Évaluation de l’organisation des processus au sein de l’OFSP pendant la gestion de crise: mettre en place une organisation de l’ombre déjà en temps normal
L’évaluation de l’organisation de crise interne à l’OFSP arrive à la conclusion que les collaboratrices et les collaborateurs de l’OFSP ont fait preuve d’un grand engagement et de beaucoup de souplesse dans la gestion de la crise et qu’ils/elles ont su tirer profit des expériences des crises antérieures. Les lacunes constatées concernent essentiellement la planification et la mise en œuvre logique et systématique de l’organisation de la gestion de crise de l’OFSP. Les expert-e-s recommandent donc de mettre en place en temps normal déjà une organisation de l’ombre afin que celle-ci puisse être rapidement activée en temps de crise.
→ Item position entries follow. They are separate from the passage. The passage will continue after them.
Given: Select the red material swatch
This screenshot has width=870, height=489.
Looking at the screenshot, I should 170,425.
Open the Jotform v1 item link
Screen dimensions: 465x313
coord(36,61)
Il faudra pour cela créer des profils d’exigences pour les différentes fonctions de crise et recruter et former les collaborateurs et collaboratrices conformément à ces profils. L’étude suggère aussi d’opérer une séparation plus nette entre responsabilité technique et responsabilité en matière de processus. La gestion de crise en lien avec le virus H1N1 a été dans un premier temps considérée trop exclusivement comme un problème médico-scientifique plutôt qu’un défi organisationnel, ce qui a conduit à des changements de personnel au milieu de la crise.
Les manuels de crise de l’OFSP et de l’unité de direction Santé publique offrent des approches et des instruments importants pour la gestion de crise, mais, ils ont trop peu été intégrés à l’organisation et ont donc été insuffisamment utilisés. La conception d’un manuel de crise sous la forme de processus de développement organisationnel impliquant tous/toutes les participant-e-s augmenterait sensiblement son acceptation et son utilisation.
Pour l’OFSP, la conclusion des deux évaluations est la suivante: il faut remanier la Loi sur les épidémies au sens d’un renforcement des compétences de la Confédération en cas de (menace de) pandémie, revoir le plan de pandémie suisse et repenser la gestion de crise ainsi que les manuels de crise de l’OFSP en tant que processus de développement organisationnel. Beaucoup de ces remaniements ont déjà été pris en main. Enfin, il faut exercer régulièrement les éléments essentiels de la gestion de crise avant de se trouver dans une situation de crise.